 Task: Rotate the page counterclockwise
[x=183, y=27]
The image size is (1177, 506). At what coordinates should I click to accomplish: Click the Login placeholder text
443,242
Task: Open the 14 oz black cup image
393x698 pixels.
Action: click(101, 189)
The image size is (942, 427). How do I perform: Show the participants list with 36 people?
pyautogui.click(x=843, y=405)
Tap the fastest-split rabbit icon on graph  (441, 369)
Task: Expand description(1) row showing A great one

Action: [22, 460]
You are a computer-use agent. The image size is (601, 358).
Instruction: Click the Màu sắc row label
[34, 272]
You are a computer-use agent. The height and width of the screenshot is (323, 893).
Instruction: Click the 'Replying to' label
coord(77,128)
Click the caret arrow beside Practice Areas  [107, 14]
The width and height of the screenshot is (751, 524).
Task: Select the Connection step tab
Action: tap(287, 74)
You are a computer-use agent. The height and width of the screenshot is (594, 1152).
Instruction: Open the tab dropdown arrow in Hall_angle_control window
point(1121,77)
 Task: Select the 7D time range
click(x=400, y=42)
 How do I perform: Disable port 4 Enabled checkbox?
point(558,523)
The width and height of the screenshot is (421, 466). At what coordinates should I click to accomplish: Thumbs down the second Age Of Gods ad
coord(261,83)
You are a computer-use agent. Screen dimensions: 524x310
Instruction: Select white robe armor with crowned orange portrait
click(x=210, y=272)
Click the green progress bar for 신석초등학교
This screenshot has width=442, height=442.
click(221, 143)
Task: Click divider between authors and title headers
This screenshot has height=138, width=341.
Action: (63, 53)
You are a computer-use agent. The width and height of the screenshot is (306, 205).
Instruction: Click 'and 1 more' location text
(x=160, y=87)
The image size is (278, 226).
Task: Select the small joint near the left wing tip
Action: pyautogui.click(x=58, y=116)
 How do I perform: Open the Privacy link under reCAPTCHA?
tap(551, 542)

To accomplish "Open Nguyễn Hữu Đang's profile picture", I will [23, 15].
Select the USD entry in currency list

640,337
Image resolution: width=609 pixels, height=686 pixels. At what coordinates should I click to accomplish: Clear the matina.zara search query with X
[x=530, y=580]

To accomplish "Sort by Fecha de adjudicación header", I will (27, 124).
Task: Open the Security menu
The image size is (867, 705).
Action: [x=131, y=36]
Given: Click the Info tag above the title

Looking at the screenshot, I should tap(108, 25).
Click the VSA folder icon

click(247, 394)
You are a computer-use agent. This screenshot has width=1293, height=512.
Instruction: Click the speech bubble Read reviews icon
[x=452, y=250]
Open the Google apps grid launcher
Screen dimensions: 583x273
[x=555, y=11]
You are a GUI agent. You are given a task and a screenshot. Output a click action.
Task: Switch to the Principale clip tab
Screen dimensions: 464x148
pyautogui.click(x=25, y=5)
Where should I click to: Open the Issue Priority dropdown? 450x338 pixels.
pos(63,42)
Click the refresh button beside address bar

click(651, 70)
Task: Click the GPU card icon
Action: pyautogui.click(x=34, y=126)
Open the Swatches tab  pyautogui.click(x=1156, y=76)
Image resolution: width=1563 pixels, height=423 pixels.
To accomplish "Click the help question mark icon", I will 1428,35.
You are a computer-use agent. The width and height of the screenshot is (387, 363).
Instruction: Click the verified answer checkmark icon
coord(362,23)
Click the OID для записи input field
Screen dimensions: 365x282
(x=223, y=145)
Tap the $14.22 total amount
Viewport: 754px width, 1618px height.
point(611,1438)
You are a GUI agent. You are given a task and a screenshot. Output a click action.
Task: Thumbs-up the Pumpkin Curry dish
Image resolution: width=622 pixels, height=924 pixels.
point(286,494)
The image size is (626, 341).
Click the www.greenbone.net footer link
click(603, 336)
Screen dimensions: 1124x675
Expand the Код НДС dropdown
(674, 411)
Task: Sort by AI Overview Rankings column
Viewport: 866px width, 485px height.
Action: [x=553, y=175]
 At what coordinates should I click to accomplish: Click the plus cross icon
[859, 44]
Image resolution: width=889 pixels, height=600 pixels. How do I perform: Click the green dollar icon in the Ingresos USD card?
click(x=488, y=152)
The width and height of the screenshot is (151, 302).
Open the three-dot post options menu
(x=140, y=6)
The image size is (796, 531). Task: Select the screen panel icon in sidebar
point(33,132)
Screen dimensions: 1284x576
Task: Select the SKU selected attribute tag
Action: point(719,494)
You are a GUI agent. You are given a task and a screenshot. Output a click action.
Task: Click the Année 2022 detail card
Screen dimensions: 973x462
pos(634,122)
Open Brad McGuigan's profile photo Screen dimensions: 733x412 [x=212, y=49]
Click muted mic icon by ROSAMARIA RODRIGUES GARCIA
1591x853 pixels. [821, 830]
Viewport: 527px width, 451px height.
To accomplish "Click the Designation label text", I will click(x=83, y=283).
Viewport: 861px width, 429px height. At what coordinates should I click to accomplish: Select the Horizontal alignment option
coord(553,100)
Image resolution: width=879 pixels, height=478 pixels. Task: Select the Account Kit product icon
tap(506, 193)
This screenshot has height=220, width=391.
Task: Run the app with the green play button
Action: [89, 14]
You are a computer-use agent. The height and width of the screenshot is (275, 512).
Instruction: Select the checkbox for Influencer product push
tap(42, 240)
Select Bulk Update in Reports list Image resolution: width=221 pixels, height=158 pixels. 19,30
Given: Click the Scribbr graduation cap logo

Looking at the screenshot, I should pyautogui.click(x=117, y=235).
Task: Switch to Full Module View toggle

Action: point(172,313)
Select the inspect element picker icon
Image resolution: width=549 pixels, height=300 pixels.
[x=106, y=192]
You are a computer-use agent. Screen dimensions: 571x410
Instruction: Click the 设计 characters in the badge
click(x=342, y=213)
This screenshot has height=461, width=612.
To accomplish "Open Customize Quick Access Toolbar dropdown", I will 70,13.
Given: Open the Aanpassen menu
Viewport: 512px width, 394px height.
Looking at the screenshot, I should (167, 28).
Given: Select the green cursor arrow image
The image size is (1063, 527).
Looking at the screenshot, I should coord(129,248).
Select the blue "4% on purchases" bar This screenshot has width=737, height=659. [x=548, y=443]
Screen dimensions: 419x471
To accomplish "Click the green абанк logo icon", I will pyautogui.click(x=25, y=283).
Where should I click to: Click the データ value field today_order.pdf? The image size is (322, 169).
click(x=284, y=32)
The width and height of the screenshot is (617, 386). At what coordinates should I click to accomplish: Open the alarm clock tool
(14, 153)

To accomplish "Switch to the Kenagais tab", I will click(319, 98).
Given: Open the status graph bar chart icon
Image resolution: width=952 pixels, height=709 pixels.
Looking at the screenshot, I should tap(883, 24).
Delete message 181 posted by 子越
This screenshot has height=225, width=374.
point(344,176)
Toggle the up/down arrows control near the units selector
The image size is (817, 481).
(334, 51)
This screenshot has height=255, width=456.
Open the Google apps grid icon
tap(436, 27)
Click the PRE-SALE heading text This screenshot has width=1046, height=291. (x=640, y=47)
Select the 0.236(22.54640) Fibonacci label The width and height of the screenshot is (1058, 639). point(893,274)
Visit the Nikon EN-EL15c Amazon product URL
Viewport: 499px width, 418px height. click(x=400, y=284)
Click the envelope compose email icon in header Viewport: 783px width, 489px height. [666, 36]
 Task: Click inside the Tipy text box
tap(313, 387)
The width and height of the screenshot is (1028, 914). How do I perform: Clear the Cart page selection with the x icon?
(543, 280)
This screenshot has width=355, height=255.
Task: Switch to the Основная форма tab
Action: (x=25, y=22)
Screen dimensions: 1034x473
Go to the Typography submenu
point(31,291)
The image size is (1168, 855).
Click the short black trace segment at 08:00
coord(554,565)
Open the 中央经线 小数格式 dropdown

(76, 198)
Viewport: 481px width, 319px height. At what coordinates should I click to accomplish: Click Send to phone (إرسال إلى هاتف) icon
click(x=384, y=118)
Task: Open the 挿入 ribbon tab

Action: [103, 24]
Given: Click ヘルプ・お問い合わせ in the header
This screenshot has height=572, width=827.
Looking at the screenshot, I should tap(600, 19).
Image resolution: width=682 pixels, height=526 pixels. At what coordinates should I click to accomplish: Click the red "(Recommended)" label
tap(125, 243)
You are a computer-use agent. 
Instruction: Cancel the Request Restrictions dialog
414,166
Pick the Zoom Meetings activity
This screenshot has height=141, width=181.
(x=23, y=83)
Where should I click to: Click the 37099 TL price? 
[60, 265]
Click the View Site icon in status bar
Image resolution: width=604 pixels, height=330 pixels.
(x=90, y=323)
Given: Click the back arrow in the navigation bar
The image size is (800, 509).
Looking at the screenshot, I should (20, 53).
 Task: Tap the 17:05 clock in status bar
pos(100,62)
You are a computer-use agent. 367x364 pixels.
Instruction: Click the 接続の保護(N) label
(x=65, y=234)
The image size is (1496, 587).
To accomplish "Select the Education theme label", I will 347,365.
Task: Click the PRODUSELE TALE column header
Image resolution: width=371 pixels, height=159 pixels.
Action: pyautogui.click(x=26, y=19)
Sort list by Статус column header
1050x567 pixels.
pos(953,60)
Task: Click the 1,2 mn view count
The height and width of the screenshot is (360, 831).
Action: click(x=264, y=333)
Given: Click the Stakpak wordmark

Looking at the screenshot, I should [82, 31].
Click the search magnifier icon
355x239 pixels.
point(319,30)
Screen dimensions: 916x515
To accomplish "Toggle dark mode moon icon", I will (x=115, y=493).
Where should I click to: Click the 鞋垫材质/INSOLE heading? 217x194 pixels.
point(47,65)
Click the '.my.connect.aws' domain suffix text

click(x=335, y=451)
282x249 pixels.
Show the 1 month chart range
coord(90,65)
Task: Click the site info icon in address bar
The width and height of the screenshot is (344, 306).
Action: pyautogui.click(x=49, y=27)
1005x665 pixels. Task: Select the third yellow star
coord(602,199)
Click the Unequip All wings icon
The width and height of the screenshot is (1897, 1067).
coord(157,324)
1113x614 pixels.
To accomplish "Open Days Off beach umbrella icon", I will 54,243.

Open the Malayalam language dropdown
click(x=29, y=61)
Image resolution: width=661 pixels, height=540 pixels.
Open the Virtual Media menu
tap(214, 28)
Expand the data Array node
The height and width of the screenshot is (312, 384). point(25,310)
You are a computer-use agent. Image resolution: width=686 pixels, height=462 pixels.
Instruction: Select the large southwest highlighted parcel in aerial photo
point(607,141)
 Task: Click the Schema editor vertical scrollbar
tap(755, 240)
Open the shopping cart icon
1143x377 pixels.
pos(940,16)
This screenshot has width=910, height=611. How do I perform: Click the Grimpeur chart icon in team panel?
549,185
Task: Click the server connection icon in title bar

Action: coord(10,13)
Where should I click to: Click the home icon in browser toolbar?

━━━━━━━━━━

* [Your assignment]:
Look through the material and find each line that includes "will", then copy it.

* [Response area]:
To accomplish "Open Nguyễn Hữu Đang's profile picture", I will [23, 15].
To accomplish "Sort by Fecha de adjudicación header", I will (27, 124).
To accomplish "Click the help question mark icon", I will 1428,35.
To accomplish "Click the Designation label text", I will click(x=83, y=283).
To accomplish "Open Customize Quick Access Toolbar dropdown", I will 70,13.
To accomplish "Click the green абанк logo icon", I will pyautogui.click(x=25, y=283).
To accomplish "Switch to the Kenagais tab", I will click(319, 98).
To accomplish "Select the Education theme label", I will 347,365.
To accomplish "Toggle dark mode moon icon", I will (x=115, y=493).
To accomplish "Open Days Off beach umbrella icon", I will 54,243.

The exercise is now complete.